● **Set task 1**
Can you arrange the records as a numbered list, from the first line of the records through the line containing "The width and", with blank lines and pictures left out?

— Start Supplied passage —

Interaction blocks for SchNet. Consists of atomwise transformations of embedded features that are continuously convolved with filters generated from radial basis function-expanded pairwise distances.

Parameters:
  • cfconv_layer (Module) – Continuous filter convolution layer for convolutions of radial basis function-expanded distances with embedded features

  • hidden_channels (int) – Hidden dimension of embedded features

  • activation (Module) – Activation function applied to linear layer outputs

forward(x, edge_index, edge_weight, edge_attr, *args)[source]

Forward pass through the interaction block.

Parameters:
  • x (Tensor) – Embedded features of shape (num_examples, num_atoms, hidden_channels)

  • edge_index (Tensor) – Graph edge index tensor of shape (2, total_num_edges)

  • edge_weight (Tensor) – Graph edge weight (eg, distances), of shape (total_num_edges)

  • edge_attr (Tensor) – Graph edge attributes (eg, expanded distances), of shape (total_num_edges, num_rbf)

Returns:

Updated embedded features of shape (num_examples * num_atoms, hidden_channels)

Return type:

x

class mlcg.nn.schnet.SchNet(embedding_layer, interaction_blocks, rbf_layer, output_network, self_interaction=False, max_num_neighbors=1000)[source]

PyTorch Geometric implementation of SchNet Code adapted from [PT_geom_schnet] which is based on the architecture described in [Schnet] .

Parameters:
  • embedding_layer (Module) – Initial embedding layer that transforms atoms/coarse grain bead types into embedded features

  • interaction_blocks (list of torch.nn.Module or torch.nn.Sequential) – Sequential interaction blocks of the model, where each interaction block applies

  • rbf_layer (Module) – The set of radial basis functions that expands pairwise distances between atoms/CG beads.

— End Supplied passage —
— Start Data for this task —

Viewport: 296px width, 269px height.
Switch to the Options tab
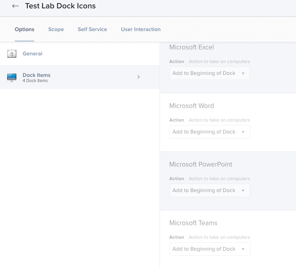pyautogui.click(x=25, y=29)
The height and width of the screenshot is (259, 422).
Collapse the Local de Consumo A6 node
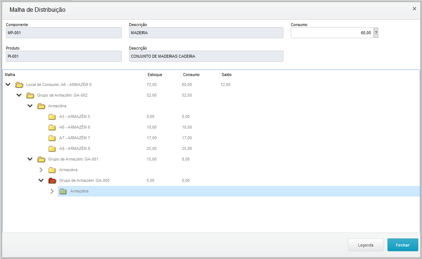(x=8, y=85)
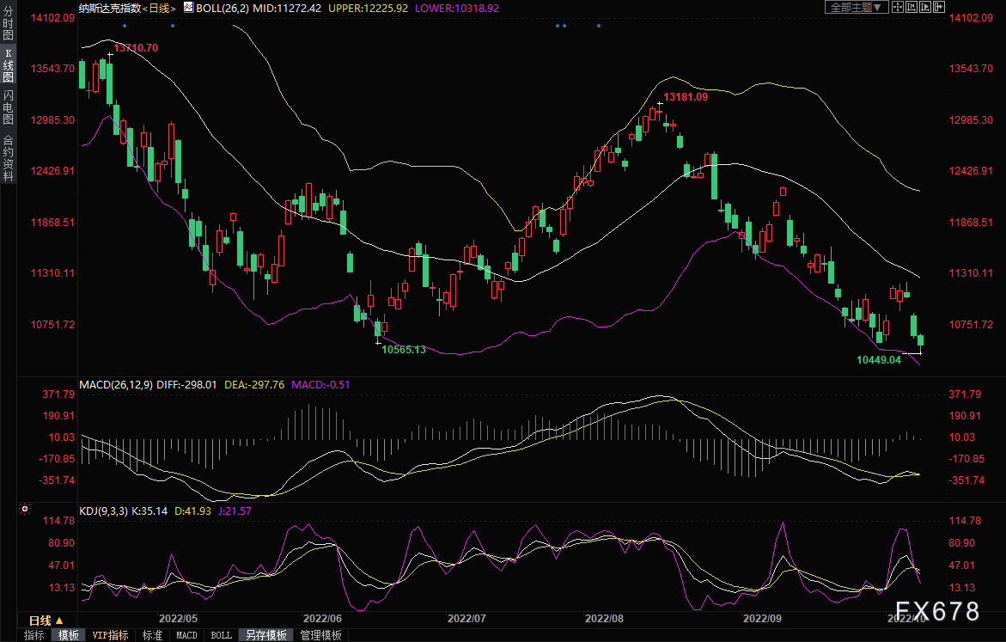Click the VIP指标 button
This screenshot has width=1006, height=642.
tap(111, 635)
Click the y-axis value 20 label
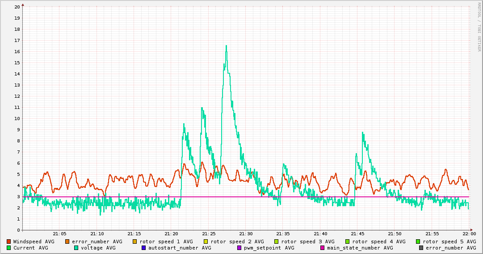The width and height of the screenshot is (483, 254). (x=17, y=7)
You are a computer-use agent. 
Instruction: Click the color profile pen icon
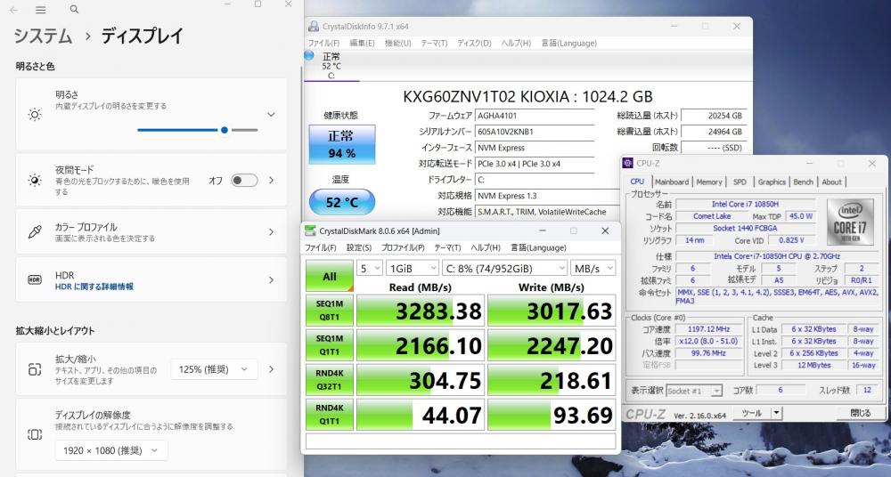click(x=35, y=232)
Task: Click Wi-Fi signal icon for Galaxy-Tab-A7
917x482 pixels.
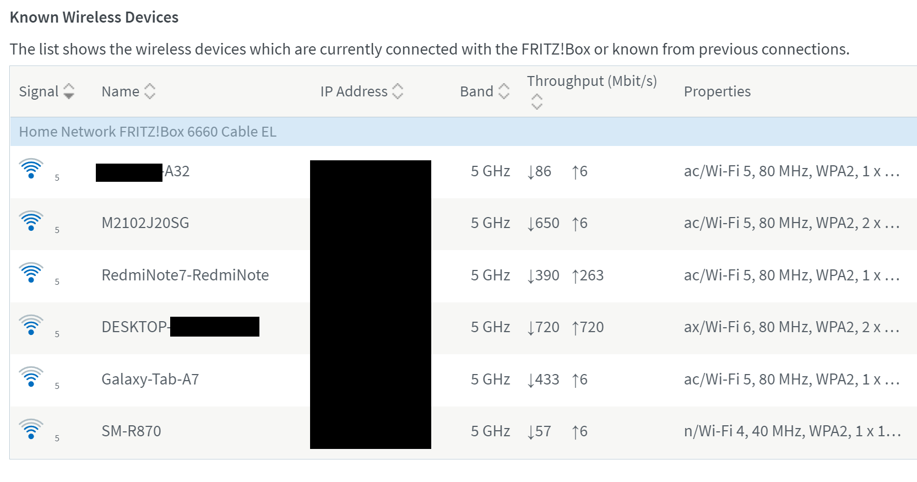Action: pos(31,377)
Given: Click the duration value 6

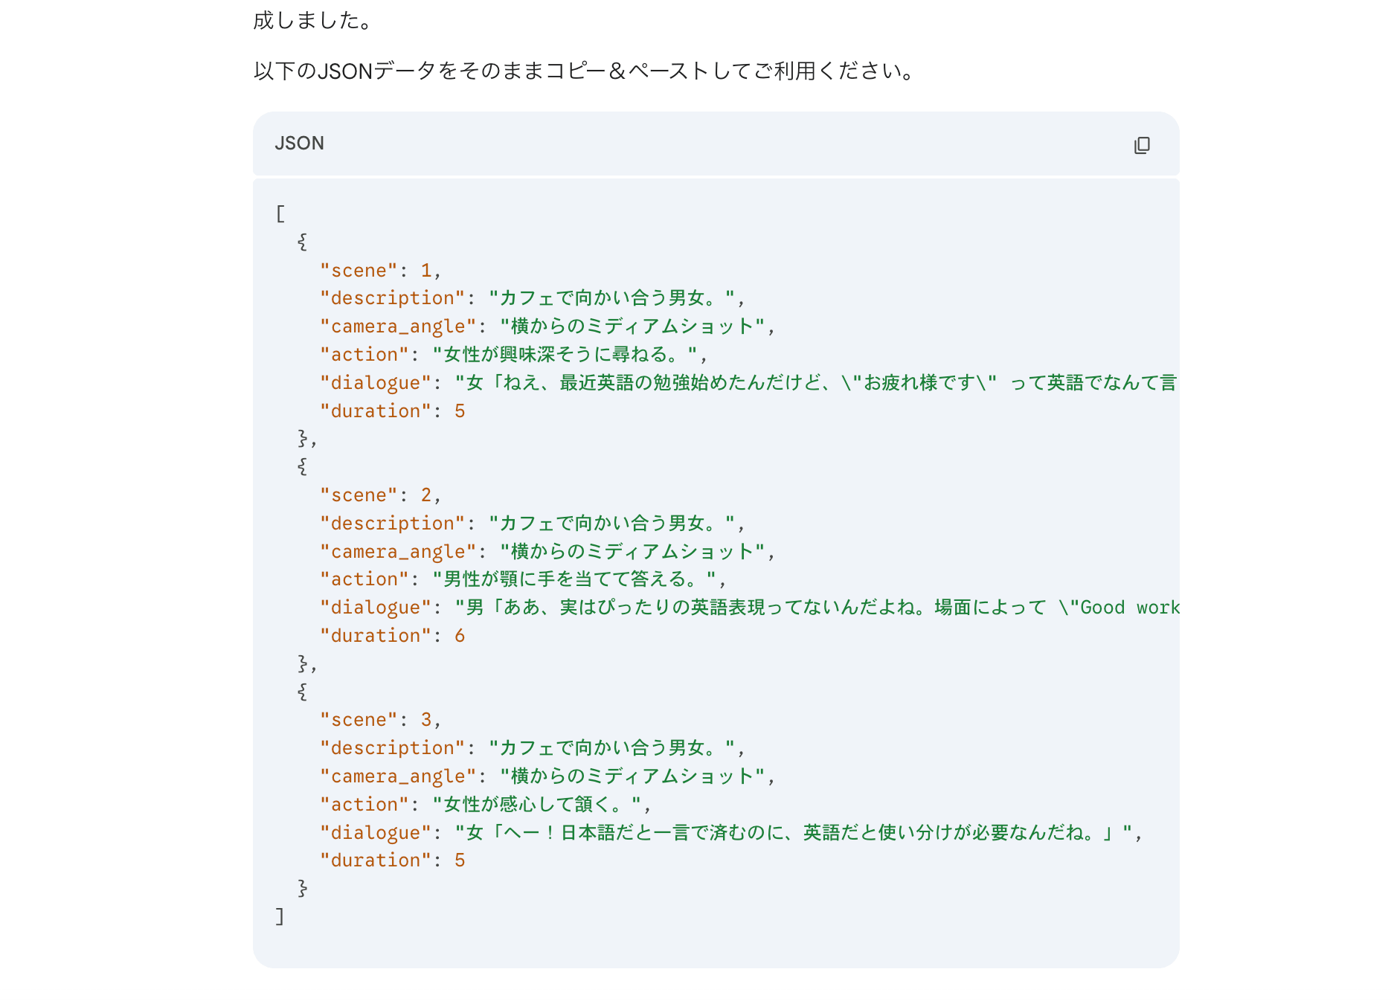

— End Data for this task —

● **Set task 2**
According to the SchNet documentation, what does the hidden_channels parameter of the interaction block specify?

● **Complete response 1**
1. Viewport: 296px width, 269px height.
2. Switch to the Options tab
3. pyautogui.click(x=25, y=29)
4. The height and width of the screenshot is (259, 422).
5. Collapse the Local de Consumo A6 node
6. (x=8, y=85)
7. Click the VIP指标 button
8. This screenshot has width=1006, height=642.
9. tap(111, 635)
10. Click the y-axis value 20 label
11. The width and height of the screenshot is (483, 254). (x=17, y=7)

● **Complete response 2**
The hidden dimension of the embedded features.